- [INPUT DATA]
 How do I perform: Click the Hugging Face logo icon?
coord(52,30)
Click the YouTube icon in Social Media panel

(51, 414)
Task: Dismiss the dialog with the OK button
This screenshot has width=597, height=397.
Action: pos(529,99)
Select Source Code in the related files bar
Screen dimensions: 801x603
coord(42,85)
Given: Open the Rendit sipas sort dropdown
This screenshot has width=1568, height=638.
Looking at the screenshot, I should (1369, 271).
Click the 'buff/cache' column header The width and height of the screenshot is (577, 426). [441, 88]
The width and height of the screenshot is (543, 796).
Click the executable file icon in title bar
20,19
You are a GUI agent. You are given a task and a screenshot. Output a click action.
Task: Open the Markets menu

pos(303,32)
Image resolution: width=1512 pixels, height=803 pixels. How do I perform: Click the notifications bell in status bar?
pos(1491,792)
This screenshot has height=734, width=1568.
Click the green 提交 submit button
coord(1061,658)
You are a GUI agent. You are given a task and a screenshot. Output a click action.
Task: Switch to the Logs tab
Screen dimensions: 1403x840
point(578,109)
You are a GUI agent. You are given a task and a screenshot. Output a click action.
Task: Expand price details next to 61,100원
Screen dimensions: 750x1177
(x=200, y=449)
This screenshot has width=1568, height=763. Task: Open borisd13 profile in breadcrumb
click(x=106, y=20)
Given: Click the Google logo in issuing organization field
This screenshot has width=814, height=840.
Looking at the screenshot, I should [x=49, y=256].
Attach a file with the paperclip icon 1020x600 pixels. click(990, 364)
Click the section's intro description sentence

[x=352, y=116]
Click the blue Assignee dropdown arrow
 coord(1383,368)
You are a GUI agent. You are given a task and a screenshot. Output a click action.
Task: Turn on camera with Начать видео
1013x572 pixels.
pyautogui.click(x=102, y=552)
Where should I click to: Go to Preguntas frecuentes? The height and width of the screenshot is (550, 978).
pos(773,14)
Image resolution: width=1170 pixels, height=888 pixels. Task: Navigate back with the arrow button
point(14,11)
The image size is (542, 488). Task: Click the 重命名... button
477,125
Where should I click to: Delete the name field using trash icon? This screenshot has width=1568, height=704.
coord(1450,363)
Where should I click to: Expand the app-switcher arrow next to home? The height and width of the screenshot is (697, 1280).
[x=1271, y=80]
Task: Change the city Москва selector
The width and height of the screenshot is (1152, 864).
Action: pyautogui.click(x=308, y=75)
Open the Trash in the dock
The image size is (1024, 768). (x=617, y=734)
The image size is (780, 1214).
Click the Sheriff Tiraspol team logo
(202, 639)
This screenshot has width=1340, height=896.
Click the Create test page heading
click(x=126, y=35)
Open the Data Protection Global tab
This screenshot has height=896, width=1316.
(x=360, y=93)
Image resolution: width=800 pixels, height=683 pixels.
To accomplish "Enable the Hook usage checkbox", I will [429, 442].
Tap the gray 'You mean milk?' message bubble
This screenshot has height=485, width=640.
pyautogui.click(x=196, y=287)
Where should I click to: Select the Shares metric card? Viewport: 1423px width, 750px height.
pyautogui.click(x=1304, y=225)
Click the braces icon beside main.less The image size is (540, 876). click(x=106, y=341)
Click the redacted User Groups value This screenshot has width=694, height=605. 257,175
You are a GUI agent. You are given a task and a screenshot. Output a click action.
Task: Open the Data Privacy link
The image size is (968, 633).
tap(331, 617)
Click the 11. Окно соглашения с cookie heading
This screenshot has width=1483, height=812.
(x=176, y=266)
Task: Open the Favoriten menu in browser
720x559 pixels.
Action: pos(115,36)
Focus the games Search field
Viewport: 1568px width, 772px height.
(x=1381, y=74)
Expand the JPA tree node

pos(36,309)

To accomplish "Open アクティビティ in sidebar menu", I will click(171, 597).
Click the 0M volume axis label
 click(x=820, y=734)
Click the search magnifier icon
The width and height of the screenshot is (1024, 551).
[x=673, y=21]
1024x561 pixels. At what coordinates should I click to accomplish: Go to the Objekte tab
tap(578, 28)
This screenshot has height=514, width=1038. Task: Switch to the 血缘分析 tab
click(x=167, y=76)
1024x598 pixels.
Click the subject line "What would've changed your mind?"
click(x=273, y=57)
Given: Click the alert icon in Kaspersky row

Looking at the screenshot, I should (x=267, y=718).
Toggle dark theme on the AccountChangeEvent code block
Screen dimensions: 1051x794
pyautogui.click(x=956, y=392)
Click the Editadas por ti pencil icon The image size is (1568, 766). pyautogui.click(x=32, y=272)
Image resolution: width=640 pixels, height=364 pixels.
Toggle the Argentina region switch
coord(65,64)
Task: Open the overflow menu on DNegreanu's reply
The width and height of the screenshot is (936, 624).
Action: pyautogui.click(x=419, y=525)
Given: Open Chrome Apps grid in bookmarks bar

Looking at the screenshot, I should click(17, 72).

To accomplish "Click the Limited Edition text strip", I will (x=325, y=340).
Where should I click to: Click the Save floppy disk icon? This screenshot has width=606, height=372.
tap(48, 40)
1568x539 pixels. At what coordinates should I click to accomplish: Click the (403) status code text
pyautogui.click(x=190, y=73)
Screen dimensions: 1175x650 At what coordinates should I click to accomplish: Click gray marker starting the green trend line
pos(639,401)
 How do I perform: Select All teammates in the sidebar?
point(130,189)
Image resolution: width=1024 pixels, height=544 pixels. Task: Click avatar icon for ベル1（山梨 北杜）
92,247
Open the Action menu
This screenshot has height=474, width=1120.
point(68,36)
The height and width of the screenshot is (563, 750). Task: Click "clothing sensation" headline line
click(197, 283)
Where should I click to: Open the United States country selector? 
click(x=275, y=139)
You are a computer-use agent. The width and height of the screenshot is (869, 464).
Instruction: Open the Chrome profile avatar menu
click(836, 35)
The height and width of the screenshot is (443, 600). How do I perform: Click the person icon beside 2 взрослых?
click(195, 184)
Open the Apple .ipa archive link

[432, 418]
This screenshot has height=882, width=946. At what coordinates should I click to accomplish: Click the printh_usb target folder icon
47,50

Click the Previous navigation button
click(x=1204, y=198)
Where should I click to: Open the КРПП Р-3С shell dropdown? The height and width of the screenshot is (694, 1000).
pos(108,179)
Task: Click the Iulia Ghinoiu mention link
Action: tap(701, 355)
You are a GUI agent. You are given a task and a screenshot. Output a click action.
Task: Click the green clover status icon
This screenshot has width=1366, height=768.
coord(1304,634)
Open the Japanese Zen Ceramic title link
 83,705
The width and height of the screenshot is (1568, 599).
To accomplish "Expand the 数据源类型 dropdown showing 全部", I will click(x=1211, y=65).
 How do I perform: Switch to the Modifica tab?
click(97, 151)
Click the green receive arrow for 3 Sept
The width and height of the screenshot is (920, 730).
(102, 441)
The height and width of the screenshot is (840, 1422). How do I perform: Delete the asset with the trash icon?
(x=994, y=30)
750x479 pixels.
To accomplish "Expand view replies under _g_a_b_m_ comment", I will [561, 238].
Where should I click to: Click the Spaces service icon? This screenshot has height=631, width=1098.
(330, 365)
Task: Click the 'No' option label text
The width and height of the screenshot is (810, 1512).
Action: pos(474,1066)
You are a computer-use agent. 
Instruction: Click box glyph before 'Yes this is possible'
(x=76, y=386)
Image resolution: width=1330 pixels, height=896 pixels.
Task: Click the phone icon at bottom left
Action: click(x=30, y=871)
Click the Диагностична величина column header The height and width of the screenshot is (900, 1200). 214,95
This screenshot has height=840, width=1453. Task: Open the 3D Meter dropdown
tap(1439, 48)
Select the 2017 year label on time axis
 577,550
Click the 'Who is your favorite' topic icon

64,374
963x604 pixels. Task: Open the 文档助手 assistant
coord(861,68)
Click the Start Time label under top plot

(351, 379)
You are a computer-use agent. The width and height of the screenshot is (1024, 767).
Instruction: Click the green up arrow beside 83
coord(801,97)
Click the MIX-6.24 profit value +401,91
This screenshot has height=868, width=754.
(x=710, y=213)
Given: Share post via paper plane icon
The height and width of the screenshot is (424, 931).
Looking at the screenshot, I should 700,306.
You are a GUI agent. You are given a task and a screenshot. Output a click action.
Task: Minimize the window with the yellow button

- [WHAT IS REQUIRED] Reproduce verbatim the items starting at the line containing "Where should I click to: Open the КРПП" and ending at the line containing "coord(1304,634)", both lines included.

- [RESULT]
Where should I click to: Open the КРПП Р-3С shell dropdown? The height and width of the screenshot is (694, 1000).
pos(108,179)
Task: Click the Iulia Ghinoiu mention link
Action: tap(701, 355)
You are a GUI agent. You are given a task and a screenshot. Output a click action.
Task: Click the green clover status icon
This screenshot has width=1366, height=768.
coord(1304,634)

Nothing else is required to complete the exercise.